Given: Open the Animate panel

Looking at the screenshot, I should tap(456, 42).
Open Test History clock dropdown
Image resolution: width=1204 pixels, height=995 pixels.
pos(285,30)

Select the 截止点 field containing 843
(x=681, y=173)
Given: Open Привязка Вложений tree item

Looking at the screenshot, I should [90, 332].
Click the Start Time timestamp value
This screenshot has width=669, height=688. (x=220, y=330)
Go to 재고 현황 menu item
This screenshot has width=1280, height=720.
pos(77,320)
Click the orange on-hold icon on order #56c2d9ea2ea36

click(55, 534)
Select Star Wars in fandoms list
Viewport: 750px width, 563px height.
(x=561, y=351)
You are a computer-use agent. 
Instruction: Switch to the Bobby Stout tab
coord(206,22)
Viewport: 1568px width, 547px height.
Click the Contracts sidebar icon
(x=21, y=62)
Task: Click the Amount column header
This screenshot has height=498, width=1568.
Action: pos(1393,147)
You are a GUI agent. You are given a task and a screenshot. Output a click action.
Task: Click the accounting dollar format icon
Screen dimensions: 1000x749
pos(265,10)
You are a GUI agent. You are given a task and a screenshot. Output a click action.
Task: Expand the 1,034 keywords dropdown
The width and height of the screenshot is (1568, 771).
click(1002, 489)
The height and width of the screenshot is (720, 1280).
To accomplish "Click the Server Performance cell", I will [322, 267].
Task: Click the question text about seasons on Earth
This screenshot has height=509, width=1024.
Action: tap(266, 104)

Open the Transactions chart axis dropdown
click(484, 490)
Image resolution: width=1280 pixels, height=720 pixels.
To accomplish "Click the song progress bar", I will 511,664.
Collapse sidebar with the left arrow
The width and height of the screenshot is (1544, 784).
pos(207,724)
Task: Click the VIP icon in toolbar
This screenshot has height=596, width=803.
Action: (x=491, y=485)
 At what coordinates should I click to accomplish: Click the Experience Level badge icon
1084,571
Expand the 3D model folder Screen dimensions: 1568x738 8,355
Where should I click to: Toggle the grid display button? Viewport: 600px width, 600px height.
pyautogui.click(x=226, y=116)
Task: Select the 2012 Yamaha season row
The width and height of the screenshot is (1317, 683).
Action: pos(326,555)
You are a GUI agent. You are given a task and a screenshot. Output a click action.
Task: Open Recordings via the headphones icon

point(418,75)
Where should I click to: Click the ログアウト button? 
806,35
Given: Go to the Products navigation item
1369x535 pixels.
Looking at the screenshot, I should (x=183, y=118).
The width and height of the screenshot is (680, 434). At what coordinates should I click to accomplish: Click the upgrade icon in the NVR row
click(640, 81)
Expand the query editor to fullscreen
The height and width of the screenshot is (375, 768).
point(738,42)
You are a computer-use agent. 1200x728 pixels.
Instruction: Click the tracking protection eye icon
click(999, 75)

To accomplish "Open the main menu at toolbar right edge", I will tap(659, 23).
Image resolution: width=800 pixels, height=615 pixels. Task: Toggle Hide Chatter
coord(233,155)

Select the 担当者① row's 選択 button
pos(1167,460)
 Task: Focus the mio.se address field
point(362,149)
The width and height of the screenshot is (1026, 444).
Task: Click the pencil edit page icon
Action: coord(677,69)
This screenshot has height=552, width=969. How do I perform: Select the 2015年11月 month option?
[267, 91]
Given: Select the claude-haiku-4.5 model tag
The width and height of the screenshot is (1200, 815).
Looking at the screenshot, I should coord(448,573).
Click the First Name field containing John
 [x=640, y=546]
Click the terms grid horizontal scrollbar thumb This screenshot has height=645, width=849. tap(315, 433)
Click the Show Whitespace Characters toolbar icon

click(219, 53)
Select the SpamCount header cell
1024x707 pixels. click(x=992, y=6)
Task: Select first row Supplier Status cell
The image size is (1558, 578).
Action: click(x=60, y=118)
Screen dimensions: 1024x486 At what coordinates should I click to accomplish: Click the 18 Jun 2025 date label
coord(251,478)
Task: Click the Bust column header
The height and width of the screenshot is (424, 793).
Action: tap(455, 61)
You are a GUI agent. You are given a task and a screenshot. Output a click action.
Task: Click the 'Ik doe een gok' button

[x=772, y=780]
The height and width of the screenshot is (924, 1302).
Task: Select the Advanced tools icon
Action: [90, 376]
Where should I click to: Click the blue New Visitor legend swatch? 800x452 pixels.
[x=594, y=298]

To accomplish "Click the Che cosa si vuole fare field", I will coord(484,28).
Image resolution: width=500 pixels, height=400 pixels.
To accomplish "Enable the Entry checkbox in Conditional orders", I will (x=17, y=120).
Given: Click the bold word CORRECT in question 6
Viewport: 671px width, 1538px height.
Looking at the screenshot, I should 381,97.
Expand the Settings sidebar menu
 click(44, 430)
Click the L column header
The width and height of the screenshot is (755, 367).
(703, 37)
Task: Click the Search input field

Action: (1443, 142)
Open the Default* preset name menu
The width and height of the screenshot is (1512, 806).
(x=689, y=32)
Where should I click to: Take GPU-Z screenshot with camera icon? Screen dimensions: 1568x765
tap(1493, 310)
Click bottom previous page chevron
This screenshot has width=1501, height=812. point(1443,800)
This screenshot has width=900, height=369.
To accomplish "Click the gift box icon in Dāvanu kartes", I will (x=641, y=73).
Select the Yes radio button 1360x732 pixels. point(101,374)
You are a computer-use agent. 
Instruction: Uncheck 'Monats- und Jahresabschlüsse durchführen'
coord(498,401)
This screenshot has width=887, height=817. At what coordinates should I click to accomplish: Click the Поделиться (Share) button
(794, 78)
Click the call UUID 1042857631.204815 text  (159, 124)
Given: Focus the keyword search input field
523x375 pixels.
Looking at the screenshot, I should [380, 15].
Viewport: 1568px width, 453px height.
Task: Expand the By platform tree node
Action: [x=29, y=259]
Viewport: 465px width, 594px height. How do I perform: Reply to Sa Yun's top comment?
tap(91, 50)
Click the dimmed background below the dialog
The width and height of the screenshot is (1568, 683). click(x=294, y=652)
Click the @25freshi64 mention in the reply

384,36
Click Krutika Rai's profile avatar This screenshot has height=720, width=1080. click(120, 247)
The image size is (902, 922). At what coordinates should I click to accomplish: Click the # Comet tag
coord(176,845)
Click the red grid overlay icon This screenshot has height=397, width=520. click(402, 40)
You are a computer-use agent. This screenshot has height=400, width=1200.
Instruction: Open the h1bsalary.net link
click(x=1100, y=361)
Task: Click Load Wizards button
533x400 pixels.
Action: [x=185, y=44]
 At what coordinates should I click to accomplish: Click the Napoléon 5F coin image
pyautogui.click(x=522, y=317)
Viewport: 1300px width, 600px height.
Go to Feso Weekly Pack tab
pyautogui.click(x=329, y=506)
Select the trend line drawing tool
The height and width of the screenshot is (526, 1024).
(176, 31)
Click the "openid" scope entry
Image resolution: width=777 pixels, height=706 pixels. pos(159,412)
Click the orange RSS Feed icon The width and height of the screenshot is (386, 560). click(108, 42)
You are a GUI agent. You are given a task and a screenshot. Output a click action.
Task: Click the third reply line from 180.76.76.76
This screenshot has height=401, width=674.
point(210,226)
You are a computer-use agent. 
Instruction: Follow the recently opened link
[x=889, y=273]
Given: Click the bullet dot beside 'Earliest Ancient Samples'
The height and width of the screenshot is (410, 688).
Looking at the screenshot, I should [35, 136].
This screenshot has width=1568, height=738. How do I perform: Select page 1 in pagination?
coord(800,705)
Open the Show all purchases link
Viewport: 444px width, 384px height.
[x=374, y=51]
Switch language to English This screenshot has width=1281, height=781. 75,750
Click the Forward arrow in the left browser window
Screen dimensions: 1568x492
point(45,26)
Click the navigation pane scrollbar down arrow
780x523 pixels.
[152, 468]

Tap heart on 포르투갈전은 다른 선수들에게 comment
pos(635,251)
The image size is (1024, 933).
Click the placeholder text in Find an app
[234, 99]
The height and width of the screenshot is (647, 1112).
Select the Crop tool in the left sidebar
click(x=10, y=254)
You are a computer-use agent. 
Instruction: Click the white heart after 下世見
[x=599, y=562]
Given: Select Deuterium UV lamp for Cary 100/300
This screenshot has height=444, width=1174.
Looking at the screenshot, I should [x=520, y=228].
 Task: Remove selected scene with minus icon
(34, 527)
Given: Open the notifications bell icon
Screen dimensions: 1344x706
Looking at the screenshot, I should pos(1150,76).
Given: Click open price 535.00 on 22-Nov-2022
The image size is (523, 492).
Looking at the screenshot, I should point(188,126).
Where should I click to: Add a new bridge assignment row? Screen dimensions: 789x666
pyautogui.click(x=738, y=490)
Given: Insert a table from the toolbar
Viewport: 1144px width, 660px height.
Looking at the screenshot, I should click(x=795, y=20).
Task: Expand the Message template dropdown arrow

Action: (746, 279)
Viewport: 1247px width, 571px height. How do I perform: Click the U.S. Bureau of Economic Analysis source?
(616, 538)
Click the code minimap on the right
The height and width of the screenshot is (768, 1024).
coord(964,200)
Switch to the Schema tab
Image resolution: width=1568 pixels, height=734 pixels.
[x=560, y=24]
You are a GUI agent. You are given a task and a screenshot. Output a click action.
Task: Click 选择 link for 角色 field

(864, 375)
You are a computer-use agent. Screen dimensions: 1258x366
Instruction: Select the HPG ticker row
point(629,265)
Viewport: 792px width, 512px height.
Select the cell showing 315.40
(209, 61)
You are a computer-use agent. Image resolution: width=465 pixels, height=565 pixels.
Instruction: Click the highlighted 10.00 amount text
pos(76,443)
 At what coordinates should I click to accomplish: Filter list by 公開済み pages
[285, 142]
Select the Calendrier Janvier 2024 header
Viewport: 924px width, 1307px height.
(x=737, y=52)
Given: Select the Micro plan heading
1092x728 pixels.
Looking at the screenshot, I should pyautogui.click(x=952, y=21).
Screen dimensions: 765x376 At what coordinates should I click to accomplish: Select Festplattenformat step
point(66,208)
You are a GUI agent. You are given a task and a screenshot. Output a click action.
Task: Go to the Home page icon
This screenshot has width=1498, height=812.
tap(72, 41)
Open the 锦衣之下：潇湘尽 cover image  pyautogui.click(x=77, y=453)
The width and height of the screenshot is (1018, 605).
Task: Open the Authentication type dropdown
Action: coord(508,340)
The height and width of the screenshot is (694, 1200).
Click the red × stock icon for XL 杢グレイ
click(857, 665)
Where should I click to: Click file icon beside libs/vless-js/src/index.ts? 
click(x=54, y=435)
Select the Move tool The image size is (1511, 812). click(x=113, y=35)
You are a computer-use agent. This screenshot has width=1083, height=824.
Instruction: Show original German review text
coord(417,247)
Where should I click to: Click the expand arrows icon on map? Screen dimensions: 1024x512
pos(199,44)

• TASK DIRECTIONS: A verbatim transcription is needed of the lines above, starting at the line with "Open the 锦衣之下：潇湘尽" and ending at the line with "has width=1083, height=824.", both included, and of nothing else.

• EXERCISE SOLUTION:
Open the 锦衣之下：潇湘尽 cover image  pyautogui.click(x=77, y=453)
The width and height of the screenshot is (1018, 605).
Task: Open the Authentication type dropdown
Action: coord(508,340)
The height and width of the screenshot is (694, 1200).
Click the red × stock icon for XL 杢グレイ
click(857, 665)
Where should I click to: Click file icon beside libs/vless-js/src/index.ts? 
click(x=54, y=435)
Select the Move tool The image size is (1511, 812). click(x=113, y=35)
You are a computer-use agent. This screenshot has width=1083, height=824.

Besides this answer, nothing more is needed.